Immunomodulation “armed” Ad gene therapy in clinical trials

The results from studies using unarmed Ads highlight the potential for these vectors to address some of the challenges induced by the immunosuppressive TME as well as the tumor itself. Specifically, the absence of anti-tumor immune cells and/or the prevention of their anti-tumor function. Non-immunogenic or “cold” tumors can either: lack immune cell infiltrates, which are relegated to the tumor mass periphery; or if immune cells are present within the tumor, they are inactive due to inhibitory signals and therefore non-functional. Introducing an OAd instigates an immune response in the proximity of the tumor, turning an immunologically cold tumor into an immunogenic “warm” or “hot” tumor by increasing immune cell trafficking to the tumor and immune cell activation. Increasing the intratumoral immune cell population (APCs, cytotoxic lymphocytes, etc.),37 and promoting anti-tumor phenotypes is a defining feature of OAds. However, the amount of immune stimulation generated by infection and replication of OAds discussed thus far is insufficient to eliminate most tumors. Therefore, OAds have been further modified and armed with transgenes to enhance the anti-tumor efficacy.

Multiple strategies have been explored to improve solid tumor immunogenicity. Initial OAd vectors aimed to capitalize on the expression of co-stimulatory molecules to be presented at the surface of infected tumor cells. For example, the CD40-CD40L interaction functions to promote APC activation, specifically dendritic cell (DC) maturation, and induces T helper type 1 immune responses, which primes the activation of effector lymphocytes, such as cytotoxic T and NK cells.49,50 Hence, CD40L has been incorporated into a replication-defective Ad vector, FGAdCD40L, which was able to control tumor growth in immunocompetent murine models51 and determined to be a safe treatment option for patients with solid cancers, alone or in combination with cyclophosphamide.52,53 To bolster the effect of CD40L, the replication-competent vector LOAd703 was developed to express two co-stimulatory molecules: first, CD40L featuring a trimerized membrane-bound isoleucine zipper motif (TMZ-CD40L), and second, 4-1BBL. The 4-1BB/4-BBL interaction between T cells and APCs provides a co-stimulatory signal that leads to T cell activation, proliferation, and the production and excretion of cytokines, such as interleukin-2 (IL-2) and IFN-γ.48 LOAd703 is currently being tested in clinical trials for safety and efficacy in several solid tumor types (NCT03555149, NCT03225989, NCT02705196, and NCT04123470). In an ongoing phase I/II trial studying pancreatic cancer, LOAd703 in combination with standard of care treatment was found to reduce the number of circulating myeloid-derived suppressor cells and/or increase the number of effector memory T cells in a majority of trial participants (NCT02705196). Furthermore, Musher et al. observed elevated tumor antigen-specific T cells in 10/13 subjects.54

The incorporation of transgenes into Ad genomes was a crucial step in OAd development. Critically, OAds armed with transgenes encoding for immunostimulatory molecules increases the potency of immune responses locally at the tumor site, which addresses the toxicity associated with systemic administration of the same molecules. Thus, transgenes provide a mechanism to revitalize immune cells present within the tumor mass and/or to increase immune cell trafficking to the tumor (Figure 2B).

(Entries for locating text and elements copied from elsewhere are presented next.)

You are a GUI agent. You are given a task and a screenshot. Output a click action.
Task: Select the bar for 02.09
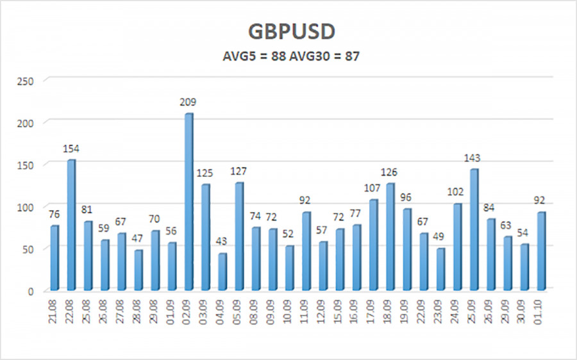(188, 202)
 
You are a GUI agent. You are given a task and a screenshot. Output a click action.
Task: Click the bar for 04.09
(222, 271)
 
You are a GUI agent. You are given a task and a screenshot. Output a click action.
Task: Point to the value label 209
(188, 102)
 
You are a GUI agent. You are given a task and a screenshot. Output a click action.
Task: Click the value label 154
(71, 149)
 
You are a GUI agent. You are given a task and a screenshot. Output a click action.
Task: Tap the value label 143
(473, 158)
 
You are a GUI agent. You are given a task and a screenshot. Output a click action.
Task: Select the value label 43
(222, 242)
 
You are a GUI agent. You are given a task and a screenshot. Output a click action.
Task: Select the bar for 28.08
(138, 270)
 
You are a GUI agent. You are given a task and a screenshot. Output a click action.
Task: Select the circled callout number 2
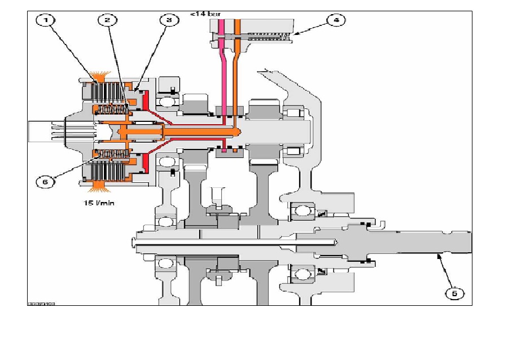pyautogui.click(x=107, y=20)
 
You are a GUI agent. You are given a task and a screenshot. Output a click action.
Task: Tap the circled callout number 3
pyautogui.click(x=168, y=20)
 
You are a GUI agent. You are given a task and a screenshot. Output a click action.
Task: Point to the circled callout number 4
pyautogui.click(x=336, y=20)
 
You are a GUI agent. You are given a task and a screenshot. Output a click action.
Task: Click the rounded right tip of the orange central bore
pyautogui.click(x=239, y=131)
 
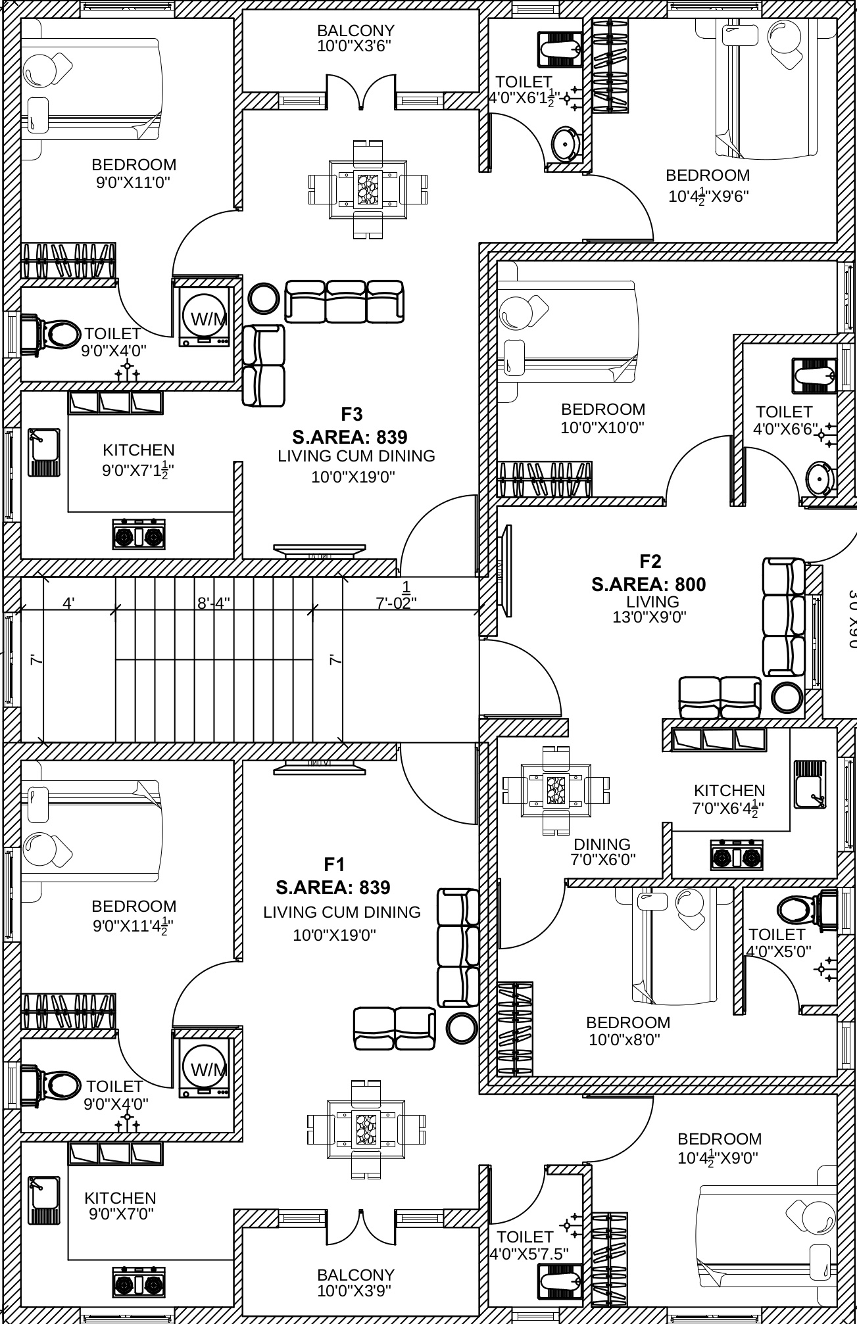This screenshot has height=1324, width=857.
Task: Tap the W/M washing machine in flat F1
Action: pos(205,1068)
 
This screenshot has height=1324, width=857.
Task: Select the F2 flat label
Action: pos(650,561)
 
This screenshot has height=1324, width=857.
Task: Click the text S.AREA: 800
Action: pos(649,584)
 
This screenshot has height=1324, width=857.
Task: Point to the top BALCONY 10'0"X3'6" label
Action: pos(355,38)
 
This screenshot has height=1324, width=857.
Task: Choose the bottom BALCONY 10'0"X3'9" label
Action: pos(355,1283)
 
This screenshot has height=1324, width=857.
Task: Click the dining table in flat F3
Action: pos(368,189)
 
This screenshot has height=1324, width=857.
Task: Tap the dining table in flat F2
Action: pos(556,790)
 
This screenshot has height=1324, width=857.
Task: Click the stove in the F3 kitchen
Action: pos(139,536)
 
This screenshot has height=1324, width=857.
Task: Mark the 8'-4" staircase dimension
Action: pos(214,603)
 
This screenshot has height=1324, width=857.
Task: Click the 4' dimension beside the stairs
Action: pos(68,603)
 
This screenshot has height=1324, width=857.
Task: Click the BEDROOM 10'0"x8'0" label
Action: pos(627,1031)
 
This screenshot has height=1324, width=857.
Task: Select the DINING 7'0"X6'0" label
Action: pos(602,851)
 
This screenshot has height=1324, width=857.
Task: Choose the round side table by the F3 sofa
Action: pos(264,298)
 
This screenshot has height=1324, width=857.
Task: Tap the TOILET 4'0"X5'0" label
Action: pos(777,942)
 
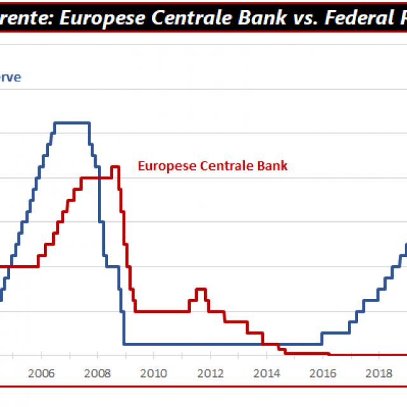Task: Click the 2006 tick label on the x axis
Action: pos(41,373)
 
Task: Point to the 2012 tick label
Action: pos(210,373)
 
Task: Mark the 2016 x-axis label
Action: pos(323,373)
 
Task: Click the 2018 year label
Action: pos(380,373)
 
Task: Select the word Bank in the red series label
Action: pos(274,167)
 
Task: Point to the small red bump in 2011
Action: pos(201,290)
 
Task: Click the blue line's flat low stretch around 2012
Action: pos(210,344)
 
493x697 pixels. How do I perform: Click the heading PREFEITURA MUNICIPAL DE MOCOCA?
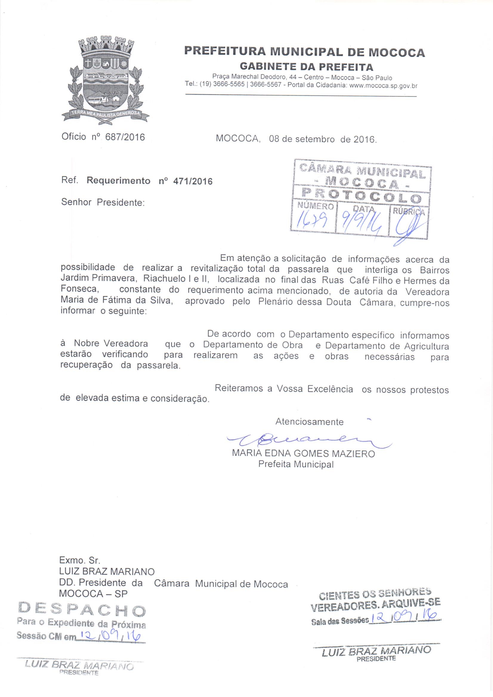(x=305, y=52)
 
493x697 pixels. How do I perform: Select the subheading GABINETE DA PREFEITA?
(x=306, y=66)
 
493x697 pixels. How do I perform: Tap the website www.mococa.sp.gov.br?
(x=383, y=86)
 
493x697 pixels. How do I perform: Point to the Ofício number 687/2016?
(x=125, y=137)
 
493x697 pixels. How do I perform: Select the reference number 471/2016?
(x=193, y=181)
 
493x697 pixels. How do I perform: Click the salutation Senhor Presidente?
(x=103, y=202)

The first oncolytic product approved by the US FDA and the European Union, talimogene laherparepvec (T-VEC), is an oncolytic herpes simplex virus (oHSV), which encodes granulocyte-macrophage colony-stimulating factor (GM-CSF). This was a significant step in the feasibility of utilizing armed OVs clinically. One advantage of oHSV as a vector is that it has a larger modification capacity providing the ability to express multiple transgenes within an oncolytic vector.55 Typical OAds provide approximately 2 kb of capacity; however, we have developed our armed CAd system to retain oncolytic activity and provide multiple transgenes within our HDAd vector, as we discuss below.

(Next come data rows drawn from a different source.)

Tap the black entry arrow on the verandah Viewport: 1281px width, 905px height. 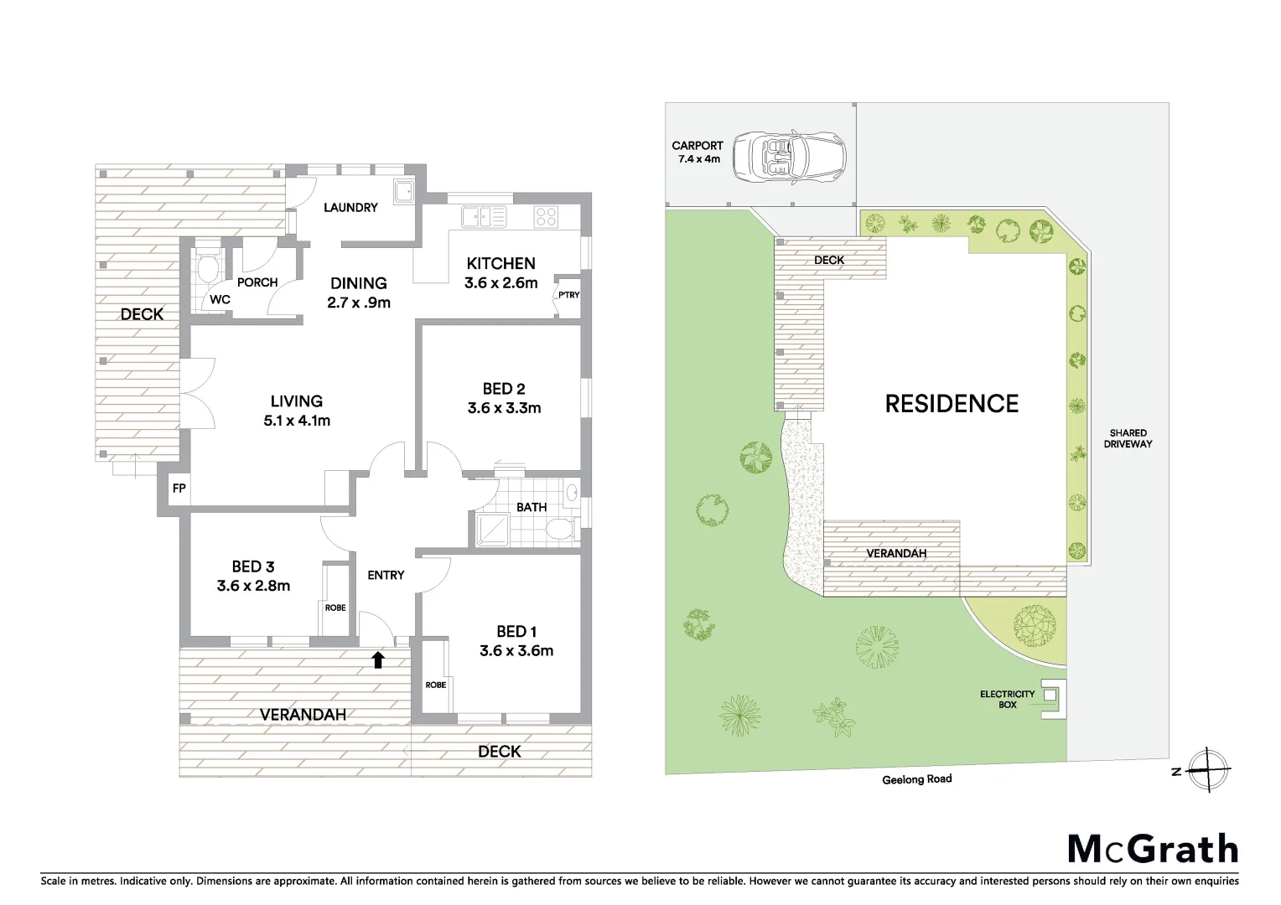[377, 659]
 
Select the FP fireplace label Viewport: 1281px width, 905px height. [179, 489]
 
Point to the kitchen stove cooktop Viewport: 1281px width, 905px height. [546, 217]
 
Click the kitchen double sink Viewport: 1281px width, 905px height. [483, 217]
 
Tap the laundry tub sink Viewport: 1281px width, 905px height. [404, 191]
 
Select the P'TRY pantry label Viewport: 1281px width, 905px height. [568, 295]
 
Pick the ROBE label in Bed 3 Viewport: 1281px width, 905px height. [335, 608]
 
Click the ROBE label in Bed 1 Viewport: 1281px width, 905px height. [435, 685]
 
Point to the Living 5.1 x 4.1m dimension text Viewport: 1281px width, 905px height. [297, 421]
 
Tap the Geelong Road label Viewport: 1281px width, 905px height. [916, 778]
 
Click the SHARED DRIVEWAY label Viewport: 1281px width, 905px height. [1128, 438]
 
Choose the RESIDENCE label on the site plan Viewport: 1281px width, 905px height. [952, 404]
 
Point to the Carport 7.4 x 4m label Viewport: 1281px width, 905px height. [697, 152]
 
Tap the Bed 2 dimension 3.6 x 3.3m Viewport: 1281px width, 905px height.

Similar to T-VEC, the serotype 5 OAd construct CG0070 expresses GM-CSF and utilizes a human E2F-1 promoter insert for Rb-deficient tumor-specific replication.56 This cytokine induces the maturation of professional APCs, macrophages, and DCs, which can then initiate cell-mediated immune responses via T cell activation. CG0070 is undergoing multiple late-stage clinical trials as a treatment for non-muscle invasive bladder cancer (NCT04452591, NCT04610671, and NCT04387461). An OAd5/3-Δ24-expressing GM-CSF, CGTG-102, demonstrated early evidence in a small number of patients of tumor antigen (Survivin, CEA + NY-ESO, c-myc + SSX2, MAGE-3, WT-1)-specific T cell generation after OAd treatment.57 An increase in tumor antigen-specific T cells was also seen after an additional modification was included in this virus (OAd5/3-E2F-Δ24-GMCSF), CGTG-602.58 Treatment with CGTG-102, now known as ONCOS-102, also elevated circulating CD8+ T cell populations in additional phase I/II clinical trials and is presently undergoing evaluation as a treatment method for mesothelioma and multiple peritoneal malignancies in combination with ICB or chemotherapeutic drugs (NCT02879669 and NCT02963831).59,60

Among all of the OAd vectors encoding various cytokines, including but not limited to IL-2 and tumor necrosis factor α (TNF-α) (NCT04217473 and NCT04695327),61, 62, 63 IL-18,64 and IL-24,65 IL-12-encoding vectors have emerged as some of the most promising across multiple model systems and clinical trials.66,67 IL-12 is a cytokine produced by APCs to stimulate NK and T cells, thus IL-12 armed OAds are potent vectors for promoting inflammatory responses in the TME. As such, OAds expressing IL-12 are currently being explored across several tumor types, including pancreatic7,68 and prostate cancer (NCT02555397),69 glioblastoma (NCT02026271),70 and other solid tumors (NCT03740256).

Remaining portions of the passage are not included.